The crash triggered the well-worn machinery of accident investigations, dominated for decades by Boeing and American regulators. The National Transportation Safety Board and the venerable plane maker both dispatched teams to Jakarta, and at the FAA office near Seattle, a modernist edifice surrounded by embankments on all sides to deter car bombers, staffers began dissecting what went wrong. They called in Boeing engineers, who explained about automated software known as the Maneuvering Characteristics Augmentation System, or MCAS (“em-kass,” as it was pronounced). Only a few people at the FAA had even heard of it. “What’s MCAS?” asked one agency official.

It was immediately clear that the software was far more powerful than Boeing had suggested in documents submitted to win the plane’s approval. The engineers had drastically underestimated the software’s ability to move the horizontal stabilizer, the small wing on the plane’s tail. What’s more, it had fired because of bad data from the single misaligned sensor—a  flaw Boeing’s vaunted processes were supposed to find and root out long before the plane was in flight with commercial passengers.
At this point, in November 2018, the story went in two directions. There was a public narrative, the one advanced by Boeing chief executive officer Dennis Muilenburg, his top engineers, and FAA officials to convince airline pilots and passengers—and maybe even themselves—that the plane was safe. The problem (as they all but said) was one badly run airline from Indonesia. They insisted that an updated checklist was all it would take for any competent pilot to manage the unlikely scenario that brought down the Lion Air plane.

And then there was the private narrative. Behind the scenes, some of the largest and most respected airlines in the world were screaming that Boeing had hidden the existence of potentially deadly software inside their planes. Pilots for American Airlines in Texas were so distrustful that they recorded a tense meeting with Boeing executives. Whistleblowers got the attention of federal investigators, who opened a criminal probe into the plane’s design. A Boeing manager asked pilots to come up with a list of airlines who might still struggle with the new checklist. Technical experts at the FAA privately questioned the assurances that Boeing and their own bosses were providing to the public.

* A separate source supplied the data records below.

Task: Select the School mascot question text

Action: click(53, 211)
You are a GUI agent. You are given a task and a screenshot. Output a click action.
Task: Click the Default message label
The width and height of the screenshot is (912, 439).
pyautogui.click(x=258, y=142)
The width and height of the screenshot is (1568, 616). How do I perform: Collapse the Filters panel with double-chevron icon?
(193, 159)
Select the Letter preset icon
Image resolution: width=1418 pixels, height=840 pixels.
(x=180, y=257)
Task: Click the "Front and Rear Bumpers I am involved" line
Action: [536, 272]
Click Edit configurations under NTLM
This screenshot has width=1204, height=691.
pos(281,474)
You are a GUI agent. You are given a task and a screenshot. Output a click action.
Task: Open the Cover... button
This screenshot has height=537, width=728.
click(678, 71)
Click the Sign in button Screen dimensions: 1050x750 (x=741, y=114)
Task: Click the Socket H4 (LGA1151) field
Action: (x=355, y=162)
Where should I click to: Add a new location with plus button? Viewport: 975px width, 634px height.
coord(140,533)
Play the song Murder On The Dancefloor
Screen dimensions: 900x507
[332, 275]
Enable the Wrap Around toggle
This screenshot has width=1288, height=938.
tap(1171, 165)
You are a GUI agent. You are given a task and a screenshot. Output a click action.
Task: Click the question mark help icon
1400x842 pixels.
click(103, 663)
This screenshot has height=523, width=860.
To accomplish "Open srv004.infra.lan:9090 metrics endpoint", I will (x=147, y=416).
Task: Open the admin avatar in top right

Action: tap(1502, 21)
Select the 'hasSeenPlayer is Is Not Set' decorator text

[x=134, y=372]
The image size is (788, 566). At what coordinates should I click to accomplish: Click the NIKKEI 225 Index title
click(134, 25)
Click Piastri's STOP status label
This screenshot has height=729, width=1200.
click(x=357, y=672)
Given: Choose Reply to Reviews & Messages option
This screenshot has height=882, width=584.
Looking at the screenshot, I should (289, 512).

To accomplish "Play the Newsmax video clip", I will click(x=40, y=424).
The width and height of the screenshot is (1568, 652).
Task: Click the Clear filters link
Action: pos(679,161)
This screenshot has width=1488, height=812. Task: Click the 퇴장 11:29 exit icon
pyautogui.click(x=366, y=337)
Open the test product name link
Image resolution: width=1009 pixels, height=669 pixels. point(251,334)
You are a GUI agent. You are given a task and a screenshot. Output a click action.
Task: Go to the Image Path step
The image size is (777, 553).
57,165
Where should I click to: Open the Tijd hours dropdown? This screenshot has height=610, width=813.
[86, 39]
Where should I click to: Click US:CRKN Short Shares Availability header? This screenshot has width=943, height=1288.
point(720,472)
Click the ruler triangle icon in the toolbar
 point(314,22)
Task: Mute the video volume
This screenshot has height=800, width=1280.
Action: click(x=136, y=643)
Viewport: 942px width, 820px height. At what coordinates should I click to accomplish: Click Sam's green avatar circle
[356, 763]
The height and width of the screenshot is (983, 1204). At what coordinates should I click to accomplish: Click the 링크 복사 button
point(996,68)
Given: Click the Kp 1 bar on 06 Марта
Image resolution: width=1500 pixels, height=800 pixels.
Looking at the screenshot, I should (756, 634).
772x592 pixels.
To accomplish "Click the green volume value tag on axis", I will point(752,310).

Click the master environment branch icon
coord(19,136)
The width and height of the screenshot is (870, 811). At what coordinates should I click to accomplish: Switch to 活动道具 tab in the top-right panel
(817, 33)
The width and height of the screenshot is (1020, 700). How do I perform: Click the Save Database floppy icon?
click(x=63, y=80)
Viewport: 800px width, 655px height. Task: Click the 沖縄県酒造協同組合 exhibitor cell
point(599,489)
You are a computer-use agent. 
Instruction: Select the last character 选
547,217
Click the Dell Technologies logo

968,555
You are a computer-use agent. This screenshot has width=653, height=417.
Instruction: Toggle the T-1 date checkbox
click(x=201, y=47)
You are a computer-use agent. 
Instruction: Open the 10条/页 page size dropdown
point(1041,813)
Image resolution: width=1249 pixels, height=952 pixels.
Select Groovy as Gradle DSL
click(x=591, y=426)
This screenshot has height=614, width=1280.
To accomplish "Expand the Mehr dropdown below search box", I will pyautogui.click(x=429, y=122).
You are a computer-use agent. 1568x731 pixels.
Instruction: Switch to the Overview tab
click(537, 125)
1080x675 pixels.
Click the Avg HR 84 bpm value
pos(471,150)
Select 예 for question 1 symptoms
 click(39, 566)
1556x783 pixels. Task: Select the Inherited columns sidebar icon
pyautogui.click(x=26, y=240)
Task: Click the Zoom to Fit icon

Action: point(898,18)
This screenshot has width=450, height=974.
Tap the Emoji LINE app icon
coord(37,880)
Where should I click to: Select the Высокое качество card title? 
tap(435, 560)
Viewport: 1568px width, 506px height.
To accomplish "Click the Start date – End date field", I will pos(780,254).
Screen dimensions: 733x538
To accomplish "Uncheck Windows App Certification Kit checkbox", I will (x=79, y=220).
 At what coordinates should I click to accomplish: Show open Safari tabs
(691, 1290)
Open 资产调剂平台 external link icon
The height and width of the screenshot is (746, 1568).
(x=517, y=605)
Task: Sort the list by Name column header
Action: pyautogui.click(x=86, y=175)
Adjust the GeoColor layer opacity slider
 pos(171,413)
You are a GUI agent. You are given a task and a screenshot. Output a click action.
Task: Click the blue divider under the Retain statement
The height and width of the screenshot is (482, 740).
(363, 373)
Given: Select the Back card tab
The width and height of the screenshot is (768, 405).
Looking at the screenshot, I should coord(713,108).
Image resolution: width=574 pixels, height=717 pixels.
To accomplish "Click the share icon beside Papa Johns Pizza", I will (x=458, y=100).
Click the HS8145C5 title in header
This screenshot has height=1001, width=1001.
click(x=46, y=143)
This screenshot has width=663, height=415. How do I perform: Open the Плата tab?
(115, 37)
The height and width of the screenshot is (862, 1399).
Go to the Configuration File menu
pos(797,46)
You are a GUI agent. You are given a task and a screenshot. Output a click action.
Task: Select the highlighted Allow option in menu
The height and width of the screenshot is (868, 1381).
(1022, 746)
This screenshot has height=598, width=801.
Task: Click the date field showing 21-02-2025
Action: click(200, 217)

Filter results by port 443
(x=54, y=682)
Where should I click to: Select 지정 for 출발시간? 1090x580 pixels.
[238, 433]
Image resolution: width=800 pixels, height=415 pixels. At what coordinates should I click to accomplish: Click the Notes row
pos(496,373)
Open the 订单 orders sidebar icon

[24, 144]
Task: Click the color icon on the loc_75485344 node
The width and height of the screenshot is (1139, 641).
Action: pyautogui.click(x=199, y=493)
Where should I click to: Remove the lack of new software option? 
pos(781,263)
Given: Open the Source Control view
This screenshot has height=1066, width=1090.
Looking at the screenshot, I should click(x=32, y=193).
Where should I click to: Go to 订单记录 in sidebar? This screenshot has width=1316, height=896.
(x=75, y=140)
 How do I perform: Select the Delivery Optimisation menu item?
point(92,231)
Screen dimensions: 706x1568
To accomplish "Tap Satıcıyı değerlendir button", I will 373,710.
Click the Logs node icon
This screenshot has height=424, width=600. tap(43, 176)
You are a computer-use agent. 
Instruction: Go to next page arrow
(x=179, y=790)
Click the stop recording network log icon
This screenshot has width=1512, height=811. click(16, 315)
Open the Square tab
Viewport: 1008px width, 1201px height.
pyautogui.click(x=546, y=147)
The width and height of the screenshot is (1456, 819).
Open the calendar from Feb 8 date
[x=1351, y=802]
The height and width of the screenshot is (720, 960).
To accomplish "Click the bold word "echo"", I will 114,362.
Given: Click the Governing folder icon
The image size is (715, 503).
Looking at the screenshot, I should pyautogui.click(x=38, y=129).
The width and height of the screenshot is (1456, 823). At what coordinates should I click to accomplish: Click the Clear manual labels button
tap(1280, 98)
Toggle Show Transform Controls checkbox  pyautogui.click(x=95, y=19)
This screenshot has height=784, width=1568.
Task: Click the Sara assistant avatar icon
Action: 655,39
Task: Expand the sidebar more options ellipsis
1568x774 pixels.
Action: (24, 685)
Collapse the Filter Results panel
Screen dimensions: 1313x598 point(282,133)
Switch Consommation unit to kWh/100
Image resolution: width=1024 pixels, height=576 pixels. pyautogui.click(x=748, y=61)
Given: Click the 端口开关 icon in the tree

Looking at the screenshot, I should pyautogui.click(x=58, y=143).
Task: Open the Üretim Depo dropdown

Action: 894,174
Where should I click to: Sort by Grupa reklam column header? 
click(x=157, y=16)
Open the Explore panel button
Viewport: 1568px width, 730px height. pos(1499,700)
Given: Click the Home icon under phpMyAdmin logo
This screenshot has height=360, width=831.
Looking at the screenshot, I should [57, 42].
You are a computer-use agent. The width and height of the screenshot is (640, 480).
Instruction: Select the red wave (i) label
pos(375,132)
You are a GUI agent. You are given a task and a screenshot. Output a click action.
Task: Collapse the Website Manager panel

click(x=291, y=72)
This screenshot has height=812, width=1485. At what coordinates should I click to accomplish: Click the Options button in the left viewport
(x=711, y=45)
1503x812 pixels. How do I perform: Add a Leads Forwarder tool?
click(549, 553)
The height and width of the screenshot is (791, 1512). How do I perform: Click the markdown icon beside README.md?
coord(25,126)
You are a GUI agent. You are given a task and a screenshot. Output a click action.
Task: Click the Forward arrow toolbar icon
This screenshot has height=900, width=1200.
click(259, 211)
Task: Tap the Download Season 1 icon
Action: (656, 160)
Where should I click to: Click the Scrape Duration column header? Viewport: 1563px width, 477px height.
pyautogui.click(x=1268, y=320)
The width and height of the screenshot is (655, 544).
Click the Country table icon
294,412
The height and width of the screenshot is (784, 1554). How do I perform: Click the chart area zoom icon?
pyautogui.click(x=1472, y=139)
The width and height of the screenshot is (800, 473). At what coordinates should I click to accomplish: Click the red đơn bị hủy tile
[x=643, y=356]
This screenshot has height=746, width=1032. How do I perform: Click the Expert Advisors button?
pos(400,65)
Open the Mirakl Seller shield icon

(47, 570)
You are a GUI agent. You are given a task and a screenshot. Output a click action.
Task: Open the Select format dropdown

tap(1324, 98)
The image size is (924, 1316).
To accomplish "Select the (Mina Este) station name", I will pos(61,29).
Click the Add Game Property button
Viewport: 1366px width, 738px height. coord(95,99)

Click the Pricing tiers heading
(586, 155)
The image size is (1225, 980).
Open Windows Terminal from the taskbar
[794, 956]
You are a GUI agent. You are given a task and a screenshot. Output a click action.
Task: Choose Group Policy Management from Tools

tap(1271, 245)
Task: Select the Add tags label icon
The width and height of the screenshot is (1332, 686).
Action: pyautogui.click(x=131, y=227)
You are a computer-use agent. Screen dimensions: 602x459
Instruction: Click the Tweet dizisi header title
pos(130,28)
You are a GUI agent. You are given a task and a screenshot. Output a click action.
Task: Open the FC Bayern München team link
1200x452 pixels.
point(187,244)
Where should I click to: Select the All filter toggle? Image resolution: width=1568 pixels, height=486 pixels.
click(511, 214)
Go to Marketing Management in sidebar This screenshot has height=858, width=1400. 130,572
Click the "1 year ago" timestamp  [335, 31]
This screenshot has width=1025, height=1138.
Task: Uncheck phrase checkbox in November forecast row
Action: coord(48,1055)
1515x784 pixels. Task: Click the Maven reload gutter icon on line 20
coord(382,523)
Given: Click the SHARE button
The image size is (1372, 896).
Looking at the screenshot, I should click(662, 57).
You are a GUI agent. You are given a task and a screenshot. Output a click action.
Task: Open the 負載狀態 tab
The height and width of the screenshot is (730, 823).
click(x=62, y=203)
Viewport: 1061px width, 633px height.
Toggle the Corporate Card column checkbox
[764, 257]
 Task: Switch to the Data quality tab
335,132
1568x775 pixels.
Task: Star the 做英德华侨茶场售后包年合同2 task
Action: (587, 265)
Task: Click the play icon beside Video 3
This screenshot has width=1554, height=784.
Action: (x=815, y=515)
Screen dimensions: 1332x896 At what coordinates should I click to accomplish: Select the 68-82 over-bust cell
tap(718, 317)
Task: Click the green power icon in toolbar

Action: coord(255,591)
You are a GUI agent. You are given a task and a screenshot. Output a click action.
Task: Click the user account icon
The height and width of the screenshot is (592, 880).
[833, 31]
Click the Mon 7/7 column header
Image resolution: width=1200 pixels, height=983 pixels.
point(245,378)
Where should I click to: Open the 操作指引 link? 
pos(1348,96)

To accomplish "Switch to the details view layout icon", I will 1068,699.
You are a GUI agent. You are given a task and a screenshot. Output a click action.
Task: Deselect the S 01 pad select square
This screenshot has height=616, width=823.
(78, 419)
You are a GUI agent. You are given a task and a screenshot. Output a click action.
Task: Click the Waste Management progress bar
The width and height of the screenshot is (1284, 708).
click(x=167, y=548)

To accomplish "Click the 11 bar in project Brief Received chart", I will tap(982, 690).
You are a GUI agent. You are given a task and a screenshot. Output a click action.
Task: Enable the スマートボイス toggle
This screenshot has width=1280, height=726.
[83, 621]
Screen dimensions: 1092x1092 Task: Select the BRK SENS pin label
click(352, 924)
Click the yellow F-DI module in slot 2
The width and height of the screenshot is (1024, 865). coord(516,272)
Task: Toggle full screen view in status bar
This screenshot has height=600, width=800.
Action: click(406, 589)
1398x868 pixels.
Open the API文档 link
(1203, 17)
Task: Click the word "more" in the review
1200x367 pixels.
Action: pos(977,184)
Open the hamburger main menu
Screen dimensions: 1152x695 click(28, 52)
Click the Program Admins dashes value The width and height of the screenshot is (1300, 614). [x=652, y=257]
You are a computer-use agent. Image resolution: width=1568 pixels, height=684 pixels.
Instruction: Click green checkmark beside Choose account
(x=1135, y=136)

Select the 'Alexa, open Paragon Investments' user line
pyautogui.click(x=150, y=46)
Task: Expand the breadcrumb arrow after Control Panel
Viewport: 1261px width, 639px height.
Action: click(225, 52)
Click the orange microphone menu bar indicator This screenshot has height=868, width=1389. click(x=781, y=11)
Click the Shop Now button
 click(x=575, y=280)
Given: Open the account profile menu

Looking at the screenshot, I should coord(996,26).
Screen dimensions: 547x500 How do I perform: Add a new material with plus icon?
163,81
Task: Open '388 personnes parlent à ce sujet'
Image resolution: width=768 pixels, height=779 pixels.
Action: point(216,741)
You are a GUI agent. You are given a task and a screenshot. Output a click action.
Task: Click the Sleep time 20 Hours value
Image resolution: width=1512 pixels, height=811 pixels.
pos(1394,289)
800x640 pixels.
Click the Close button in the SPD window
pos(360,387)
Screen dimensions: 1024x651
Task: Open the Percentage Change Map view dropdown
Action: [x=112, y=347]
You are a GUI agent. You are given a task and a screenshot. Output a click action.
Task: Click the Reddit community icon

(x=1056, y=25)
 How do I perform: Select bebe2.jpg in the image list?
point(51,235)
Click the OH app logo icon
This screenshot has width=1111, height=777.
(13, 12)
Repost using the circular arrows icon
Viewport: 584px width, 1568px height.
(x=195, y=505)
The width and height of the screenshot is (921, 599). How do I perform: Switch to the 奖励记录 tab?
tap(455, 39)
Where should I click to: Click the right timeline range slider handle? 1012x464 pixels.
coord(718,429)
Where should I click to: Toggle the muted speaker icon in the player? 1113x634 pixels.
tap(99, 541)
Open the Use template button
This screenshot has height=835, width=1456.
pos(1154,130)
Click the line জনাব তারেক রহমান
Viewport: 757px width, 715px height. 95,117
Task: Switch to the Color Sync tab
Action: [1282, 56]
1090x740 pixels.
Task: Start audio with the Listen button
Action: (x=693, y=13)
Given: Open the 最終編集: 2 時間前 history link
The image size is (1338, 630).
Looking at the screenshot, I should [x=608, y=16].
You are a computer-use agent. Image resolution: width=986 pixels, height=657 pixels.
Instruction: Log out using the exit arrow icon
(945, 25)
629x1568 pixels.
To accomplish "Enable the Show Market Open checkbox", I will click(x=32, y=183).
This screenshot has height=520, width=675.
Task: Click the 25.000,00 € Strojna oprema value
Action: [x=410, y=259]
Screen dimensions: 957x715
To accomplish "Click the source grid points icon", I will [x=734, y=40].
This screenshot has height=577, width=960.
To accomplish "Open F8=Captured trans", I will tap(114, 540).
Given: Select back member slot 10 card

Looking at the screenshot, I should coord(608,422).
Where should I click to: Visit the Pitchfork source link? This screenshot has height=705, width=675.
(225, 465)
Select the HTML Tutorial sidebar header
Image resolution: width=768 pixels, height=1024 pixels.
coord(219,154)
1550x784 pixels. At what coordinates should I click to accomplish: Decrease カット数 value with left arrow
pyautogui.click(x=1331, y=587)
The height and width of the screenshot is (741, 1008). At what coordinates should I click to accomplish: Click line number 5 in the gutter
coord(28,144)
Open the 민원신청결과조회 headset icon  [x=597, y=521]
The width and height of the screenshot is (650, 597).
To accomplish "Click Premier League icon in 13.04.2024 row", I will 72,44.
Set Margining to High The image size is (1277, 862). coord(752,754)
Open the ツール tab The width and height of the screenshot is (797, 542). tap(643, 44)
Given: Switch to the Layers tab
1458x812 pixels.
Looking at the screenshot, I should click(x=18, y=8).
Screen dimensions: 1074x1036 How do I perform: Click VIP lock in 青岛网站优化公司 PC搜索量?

Finally, the stories collided. On March 10, 2019, less than five months after the Lion Air crash, another MAX  8, this one operated by Ethiopian Airlines, took off from Addis Ababa. The 157 people aboard represented thirty-five nationalities. Twenty-one passengers were United Nations staffers, many of them heading to an environmental conference. Seven worked for the Rome-based World Food Program. Four were from Catholic Relief Services. There was a Nigerian-born author of satirical essays, a Georgetown University law student, brothers from California having an adventure together, and two interpreters for the African Union. Six minutes after takeoff, they were all dead. The software—despite the confident statements from Boeing and the FAA—had again taken control of a plane even as the pilots struggled in vain to follow the new checklist.

The deaths of 346 people on a brand-new aircraft within five months badly shook the widely shared assumption of safety in air travel. There was the chilling fact that software had overridden humans. Then, too, it became clear that the FAA had abdicated much of its oversight to Boeing itself. Most disturbing was what the crashes revealed about the rotted culture of an iconic American company, as the plane’s grounding stretched to almost two years, cost more than $20  billion, and finally forced the departure of Muilenburg. Once ruled by engineers who thumbed their noses at Wall Street, Boeing had reinvented itself into one of the most shareholder-friendly creatures of the market. It celebrated managers for cost cutting, co-opted regulators with heaps of money, and pressured suppliers with Walmart-style tactics.